Socios

British, American y las cajas, liberadas del pacto para permanecer en Iberia

Tres años después de que se cerrara la primera fase de la privatización de Iberia, los accionistas que configuran el núcleo estable (British Airways, American Airlines, Caja Madrid, BBVA, Logista, El Corte Inglés y varias cajas de ahorros) empiezan a liberarse de los compromisos extraordinarios asumidos. En concreto, las dos aerolíneas y las cajas (con la excepción de Caja Madrid), que controlan el 14% del capital de la aerolínea, aunque sólo el 13% está sometido a los complejos acuerdos del pacto de accionistas, ya no están sometidas a la exigencia de permanencia en el capital, firmado en 1999. British y American, que suscribieron un compromiso de permanencia de tres años, cuentan desde el pasado mes de diciembre con libertad para desprenderse de su participación si lo consideraran conveniente.

Las cajas de ahorros se liberarán de esos compromisos en marzo, al cumplirse tres años desde que adquirieron a Ahorro Corporación el 3% de la aerolínea.

Entre estas entidades destaca Caixa Galicia, que compró en ese momento el 2% de Iberia y en abril de 2001 elevó su participación hasta el 3,02%. Hace tres años entraron también en el capital de Iberia Ibercaja, Caja España, Unicaja, Caja Castilla-La Mancha, la Caja de Huelva y Sevilla y Caja Murcia.

En todo caso, Caixa Galicia afirma que su objetivo es seguir presente en el capital de la empresa que preside Xabier de Irala.

Desde un punto de vista financiero, una hipotética salida del accionariado de Iberia por parte de British o de American es más factible que una acción similar por parte de las cajas, ya que las dos aerolíneas pudieron comprar las acciones al precio de colocación en la oferta pública, realizada en 2001, es decir, a 1,19 euros por acción. Por contra, todos los socios españoles, incluidas las entidades financieras, entraron en Iberia al precio cerrado en diciembre de 1999, que se cifró en 2,99 euros por título. Al valor actual en Bolsa (ayer la acción de Iberia cerró a 1,30 euros) las minusvalías de las entidades financieras serían significativas, mientras que la aerolínea británica y la norteamericana obtendrían ligeras plusvalías.

El resto de accionistas institucionales tiene compromisos más profundos con la SEPI e Iberia. Caja Madrid fue la entidad que ofreció más dinero para adquirir el 10% de la compañía y, aunque al final pagó lo mismo que el resto de socios españoles, su compromiso de permanencia es de seis años. BBVA, Logista y El Corte Inglés deben permanecer en el accionariado hasta diciembre de 2004.

Precisamente, el BBVA ha comprado un 2,11% más de Iberia, con lo que controla ya el 9,43%. En todo caso, el banco no puede hacer uso de los derechos políticos de las acciones adicionales, conforme al pacto de accionistas, según confirma la SEPI.

De forma paralela, los propietarios institucionales de Iberia están sometidos a la llamada acción de oro del Estado. De este modo, el Gobierno mantiene cierto control al asegurarse la autorización administrativa previa sobre compras o ventas de acciones de más del 10% del capital, disoluciones de la empresa y compraventa de activos.
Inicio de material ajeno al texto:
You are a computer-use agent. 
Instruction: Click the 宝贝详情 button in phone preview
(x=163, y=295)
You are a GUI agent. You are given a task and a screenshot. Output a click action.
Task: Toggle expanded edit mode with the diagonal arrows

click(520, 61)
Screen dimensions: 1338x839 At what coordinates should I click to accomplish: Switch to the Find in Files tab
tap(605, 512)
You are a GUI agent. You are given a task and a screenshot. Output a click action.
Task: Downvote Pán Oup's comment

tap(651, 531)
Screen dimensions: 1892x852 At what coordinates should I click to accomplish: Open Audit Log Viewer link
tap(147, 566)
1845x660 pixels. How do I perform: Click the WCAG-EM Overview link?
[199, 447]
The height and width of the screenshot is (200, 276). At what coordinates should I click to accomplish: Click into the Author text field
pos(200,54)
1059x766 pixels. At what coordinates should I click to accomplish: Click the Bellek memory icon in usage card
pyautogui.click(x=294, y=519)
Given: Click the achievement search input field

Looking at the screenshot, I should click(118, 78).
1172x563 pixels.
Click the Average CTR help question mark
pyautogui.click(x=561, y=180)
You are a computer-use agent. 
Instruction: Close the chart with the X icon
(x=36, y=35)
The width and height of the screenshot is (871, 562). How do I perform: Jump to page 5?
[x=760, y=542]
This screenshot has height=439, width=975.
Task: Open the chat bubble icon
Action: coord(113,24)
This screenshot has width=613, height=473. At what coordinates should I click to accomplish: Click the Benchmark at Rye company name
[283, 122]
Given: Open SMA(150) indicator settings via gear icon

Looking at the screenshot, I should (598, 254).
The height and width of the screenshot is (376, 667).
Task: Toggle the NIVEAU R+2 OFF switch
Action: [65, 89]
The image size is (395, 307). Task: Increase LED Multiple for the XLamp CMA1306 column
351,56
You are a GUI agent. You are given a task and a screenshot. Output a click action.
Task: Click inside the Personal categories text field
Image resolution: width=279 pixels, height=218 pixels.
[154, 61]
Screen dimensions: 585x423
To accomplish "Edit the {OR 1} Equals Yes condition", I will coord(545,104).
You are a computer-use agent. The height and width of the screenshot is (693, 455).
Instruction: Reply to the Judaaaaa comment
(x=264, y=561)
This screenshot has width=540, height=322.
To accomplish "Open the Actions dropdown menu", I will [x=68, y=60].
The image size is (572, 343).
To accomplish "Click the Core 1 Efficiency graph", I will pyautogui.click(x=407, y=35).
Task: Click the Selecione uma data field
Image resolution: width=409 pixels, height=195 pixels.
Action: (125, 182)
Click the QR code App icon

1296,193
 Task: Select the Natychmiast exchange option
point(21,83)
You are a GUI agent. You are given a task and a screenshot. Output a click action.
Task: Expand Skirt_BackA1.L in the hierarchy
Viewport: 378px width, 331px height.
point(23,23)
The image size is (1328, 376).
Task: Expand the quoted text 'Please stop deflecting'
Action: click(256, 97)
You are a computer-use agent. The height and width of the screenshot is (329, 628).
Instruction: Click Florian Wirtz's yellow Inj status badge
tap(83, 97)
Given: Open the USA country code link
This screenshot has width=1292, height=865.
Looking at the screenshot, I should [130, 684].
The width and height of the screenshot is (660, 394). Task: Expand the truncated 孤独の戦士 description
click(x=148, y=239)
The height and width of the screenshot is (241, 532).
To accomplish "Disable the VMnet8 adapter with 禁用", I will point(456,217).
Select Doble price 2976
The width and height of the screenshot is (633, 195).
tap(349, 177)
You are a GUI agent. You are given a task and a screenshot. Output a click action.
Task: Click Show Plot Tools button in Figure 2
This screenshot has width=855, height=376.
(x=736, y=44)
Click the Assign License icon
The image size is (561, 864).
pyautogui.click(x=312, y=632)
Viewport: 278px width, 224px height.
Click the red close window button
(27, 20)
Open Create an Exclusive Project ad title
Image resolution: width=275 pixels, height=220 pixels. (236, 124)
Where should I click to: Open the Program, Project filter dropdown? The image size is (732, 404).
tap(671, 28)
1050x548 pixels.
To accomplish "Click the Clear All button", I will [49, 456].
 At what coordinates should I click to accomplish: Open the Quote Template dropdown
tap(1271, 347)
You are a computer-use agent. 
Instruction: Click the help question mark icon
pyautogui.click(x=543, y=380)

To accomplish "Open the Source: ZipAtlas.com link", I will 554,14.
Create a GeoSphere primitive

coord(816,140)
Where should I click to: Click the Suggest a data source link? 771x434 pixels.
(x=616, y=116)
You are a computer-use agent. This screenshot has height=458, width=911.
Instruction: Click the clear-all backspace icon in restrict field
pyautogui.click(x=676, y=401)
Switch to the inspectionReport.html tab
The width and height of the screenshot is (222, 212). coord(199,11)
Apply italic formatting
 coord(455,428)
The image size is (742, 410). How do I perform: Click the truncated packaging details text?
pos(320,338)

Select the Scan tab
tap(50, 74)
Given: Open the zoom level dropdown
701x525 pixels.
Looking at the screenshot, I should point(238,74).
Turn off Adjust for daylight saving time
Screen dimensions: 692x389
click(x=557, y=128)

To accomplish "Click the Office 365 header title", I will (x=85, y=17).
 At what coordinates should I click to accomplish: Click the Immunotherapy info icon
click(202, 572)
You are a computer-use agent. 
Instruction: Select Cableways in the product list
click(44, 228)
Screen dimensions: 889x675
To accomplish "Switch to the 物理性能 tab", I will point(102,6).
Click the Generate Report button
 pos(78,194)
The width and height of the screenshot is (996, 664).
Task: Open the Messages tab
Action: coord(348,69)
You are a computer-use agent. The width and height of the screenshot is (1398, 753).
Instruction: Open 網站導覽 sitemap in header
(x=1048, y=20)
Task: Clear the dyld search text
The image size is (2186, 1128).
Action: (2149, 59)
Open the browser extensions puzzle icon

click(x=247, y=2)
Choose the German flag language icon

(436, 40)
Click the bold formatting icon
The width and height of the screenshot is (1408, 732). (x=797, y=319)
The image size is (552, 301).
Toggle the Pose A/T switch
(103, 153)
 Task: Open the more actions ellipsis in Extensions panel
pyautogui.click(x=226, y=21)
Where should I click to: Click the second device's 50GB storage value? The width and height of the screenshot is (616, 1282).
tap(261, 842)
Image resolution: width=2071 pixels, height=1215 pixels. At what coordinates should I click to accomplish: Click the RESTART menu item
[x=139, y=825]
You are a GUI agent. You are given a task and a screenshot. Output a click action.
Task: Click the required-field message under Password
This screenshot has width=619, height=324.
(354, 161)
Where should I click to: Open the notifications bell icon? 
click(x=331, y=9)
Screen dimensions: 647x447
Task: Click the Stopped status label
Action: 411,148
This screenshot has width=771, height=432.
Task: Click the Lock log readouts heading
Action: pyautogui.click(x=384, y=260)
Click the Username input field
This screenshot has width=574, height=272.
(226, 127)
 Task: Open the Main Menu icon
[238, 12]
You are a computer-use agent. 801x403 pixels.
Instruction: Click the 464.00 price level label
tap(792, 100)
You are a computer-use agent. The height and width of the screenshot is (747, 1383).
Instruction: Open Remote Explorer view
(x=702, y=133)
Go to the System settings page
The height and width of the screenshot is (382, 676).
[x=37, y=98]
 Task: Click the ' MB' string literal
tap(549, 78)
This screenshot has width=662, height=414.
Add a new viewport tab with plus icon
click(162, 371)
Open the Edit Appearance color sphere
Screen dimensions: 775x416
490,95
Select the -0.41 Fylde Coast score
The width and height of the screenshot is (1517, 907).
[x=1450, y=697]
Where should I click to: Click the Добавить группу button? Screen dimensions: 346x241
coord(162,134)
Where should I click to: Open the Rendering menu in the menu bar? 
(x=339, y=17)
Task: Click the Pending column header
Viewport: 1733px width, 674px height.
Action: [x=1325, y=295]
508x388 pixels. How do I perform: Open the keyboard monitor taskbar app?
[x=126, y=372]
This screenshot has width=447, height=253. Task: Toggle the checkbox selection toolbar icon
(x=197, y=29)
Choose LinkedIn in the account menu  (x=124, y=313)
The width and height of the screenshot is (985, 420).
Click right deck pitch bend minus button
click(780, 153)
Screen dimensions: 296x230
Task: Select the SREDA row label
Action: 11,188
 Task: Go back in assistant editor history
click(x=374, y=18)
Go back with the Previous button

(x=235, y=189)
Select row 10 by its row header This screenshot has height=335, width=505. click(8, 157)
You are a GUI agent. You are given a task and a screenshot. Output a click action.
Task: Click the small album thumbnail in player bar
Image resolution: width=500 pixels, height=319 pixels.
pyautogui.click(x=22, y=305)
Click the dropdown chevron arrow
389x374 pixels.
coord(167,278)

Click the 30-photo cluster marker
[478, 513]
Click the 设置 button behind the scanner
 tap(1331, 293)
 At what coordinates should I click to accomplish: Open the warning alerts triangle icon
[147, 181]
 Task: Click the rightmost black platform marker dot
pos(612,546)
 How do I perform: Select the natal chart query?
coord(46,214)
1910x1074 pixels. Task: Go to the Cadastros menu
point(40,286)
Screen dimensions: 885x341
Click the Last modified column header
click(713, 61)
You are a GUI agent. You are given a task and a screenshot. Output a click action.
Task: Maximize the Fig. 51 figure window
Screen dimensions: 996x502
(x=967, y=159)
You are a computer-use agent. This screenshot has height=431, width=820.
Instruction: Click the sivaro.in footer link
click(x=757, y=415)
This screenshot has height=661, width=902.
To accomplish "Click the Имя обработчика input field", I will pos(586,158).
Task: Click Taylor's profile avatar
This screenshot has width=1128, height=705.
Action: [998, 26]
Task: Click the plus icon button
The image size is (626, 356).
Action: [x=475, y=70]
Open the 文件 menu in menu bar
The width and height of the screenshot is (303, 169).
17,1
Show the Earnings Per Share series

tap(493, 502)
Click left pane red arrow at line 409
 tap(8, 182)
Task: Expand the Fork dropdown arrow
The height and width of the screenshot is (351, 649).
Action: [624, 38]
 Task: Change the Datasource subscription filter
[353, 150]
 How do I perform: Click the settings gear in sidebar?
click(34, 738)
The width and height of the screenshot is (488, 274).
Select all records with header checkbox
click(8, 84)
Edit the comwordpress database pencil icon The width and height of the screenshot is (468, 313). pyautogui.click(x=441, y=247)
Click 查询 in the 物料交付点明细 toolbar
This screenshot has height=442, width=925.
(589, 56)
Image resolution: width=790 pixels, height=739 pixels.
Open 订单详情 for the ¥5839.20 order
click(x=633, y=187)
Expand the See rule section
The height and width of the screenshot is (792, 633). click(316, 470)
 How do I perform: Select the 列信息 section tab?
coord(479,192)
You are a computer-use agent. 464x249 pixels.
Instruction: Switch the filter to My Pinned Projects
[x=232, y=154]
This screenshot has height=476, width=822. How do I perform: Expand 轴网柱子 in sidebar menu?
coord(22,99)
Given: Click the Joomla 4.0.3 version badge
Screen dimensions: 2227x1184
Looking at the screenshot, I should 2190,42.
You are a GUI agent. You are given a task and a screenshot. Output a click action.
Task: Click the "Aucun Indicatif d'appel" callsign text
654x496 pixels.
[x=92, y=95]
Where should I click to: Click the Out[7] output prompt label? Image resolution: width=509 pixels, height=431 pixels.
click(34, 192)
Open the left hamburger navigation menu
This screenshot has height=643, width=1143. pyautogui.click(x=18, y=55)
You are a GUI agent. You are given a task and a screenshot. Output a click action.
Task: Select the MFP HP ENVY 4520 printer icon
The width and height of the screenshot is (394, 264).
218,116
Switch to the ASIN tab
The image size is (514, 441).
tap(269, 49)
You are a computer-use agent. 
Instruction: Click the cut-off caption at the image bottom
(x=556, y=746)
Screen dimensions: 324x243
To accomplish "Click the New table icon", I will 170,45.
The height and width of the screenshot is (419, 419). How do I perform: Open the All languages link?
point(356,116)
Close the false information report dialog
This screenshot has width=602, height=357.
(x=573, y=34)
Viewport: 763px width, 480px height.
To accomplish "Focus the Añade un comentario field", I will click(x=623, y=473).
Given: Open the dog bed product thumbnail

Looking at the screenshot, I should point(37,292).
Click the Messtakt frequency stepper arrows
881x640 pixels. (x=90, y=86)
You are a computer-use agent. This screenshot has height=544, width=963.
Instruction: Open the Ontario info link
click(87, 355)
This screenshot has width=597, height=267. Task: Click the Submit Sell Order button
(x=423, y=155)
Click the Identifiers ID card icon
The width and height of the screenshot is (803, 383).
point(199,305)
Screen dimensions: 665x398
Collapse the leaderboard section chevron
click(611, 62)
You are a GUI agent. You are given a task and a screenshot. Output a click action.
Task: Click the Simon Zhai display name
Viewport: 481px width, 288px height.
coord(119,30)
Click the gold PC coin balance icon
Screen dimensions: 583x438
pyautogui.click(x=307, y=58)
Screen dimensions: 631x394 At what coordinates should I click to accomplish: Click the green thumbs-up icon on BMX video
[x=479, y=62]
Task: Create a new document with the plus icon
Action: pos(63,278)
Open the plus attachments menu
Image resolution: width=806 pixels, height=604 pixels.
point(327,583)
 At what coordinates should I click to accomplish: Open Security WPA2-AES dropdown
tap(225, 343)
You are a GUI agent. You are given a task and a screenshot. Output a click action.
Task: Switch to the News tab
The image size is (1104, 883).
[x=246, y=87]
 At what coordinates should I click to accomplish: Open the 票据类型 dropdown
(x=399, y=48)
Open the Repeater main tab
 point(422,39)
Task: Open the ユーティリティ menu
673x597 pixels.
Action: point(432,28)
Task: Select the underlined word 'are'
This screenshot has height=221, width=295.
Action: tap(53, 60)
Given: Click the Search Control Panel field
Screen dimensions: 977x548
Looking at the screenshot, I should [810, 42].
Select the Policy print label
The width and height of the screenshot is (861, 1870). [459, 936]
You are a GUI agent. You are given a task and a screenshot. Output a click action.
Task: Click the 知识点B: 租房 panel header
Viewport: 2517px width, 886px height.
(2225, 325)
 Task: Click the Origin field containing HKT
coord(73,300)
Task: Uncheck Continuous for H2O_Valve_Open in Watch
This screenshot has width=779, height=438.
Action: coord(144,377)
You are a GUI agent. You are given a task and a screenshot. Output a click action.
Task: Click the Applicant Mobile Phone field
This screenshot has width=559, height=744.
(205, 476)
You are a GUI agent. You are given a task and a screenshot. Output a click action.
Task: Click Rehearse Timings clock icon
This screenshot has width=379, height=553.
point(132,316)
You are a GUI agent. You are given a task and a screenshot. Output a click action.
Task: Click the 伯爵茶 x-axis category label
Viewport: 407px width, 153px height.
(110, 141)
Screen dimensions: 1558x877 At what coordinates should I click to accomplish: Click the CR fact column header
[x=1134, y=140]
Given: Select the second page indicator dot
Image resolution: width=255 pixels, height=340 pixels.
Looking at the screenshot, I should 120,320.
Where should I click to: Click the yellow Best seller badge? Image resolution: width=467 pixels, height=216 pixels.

Ese mecanismo sirve también de salvaguarda de su condición de compañía de bandera.

Fuentes cercanas a uno de los accionistas consideraron significativo el vencimiento de los compromisos, ya que consideran que 'el núcleo duro, tal como está concebido, fue útil en la privatización, pero no es muy operativo hoy, cuando la compañía se plantea crecer en un momento de crisis del sector'.

El nuevo contexto accionarial en Iberia coincide con rumores sobre una hipotética salida de Irala. Una posibilidad descartada oficialmente por la empresa.